Senior Solutions Architect, Infiniband and Networking Ethernet

6 Minutes ago • 8 Years + • Network Engineering • DevOps

Job Summary

Job Description

NVIDIA seeks a Senior Networking (ETH/IB) Solutions Architect to design and implement large-scale networking projects for AI/HPC infrastructure. Responsibilities include supporting operational reliability, focusing on performance, monitoring, and alerting of AI clusters. The role involves the entire service lifecycle, from design and deployment to operation and refinement, and requires excellent customer interaction skills. This includes working with customers, partners, and internal teams to analyze, define, and implement solutions. Strong automation skills using tools like Ansible, Salt, and Python are essential.
Must have:
  • 8+ years networking experience (LAN, InfiniBand)
  • Linux system administration/DevOps expertise
  • Automation skills (Ansible, Salt, Python)
  • Customer-focused leadership
  • Strong communication skills
Good to have:
  • Linux or Networking Certifications
  • HPC architecture knowledge
  • Experience with Slurm/PBS
  • Python or Bash scripting
  • GPU/MPI experience
  • BCM (Base Command Manager) knowledge

Job Details

NVIDIA is the world leader in computer graphics, artificial intelligence, and accelerated computing. For over 25 years, we have been at the forefront of research and engineering around the greatest advances in technology. Our history of innovation drives us to solve the worlds hardest problems.

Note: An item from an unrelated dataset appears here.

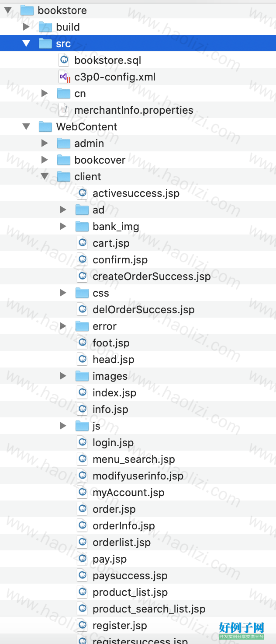Click the images folder icon
The width and height of the screenshot is (276, 644).
tap(82, 376)
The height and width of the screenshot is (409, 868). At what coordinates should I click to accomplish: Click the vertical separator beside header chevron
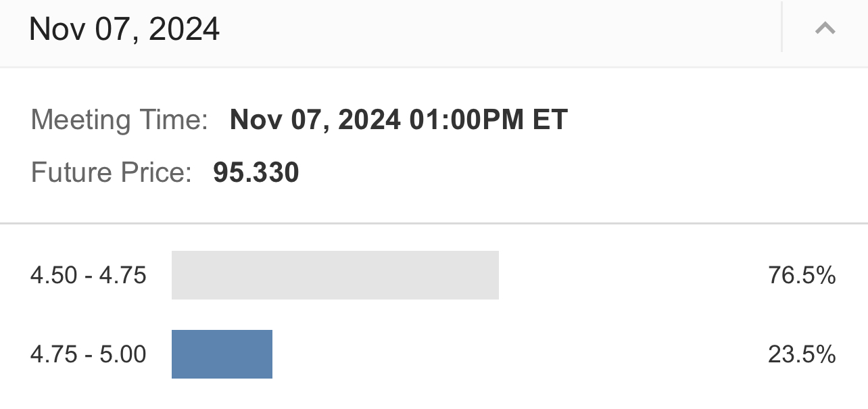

NVIDIA is looking for Senior Networking (ETH/IB) Solutions Architect to join its NVIDIA Infrastructure Specialst Team. Academic and commercial groups around the world are using NVIDIA products to revolutionize deep learning and data analytics, and to power data centers. Join the team building many of the largest and fastest AI/HPC systems in the world! We are looking for someone with the ability to work on a dynamic customer focused team that requires excellent interpersonal skills. This role will be interacting with customers, partners and internal teams, to analyze, define and implement large scale Networking projects. The scope of these efforts includes a combination of Networking, System Design and Automation and being the face to the customer!

What you'll be doing:

  • Primary responsibilities will include building AI/HPC infrastructure for new and existing customers.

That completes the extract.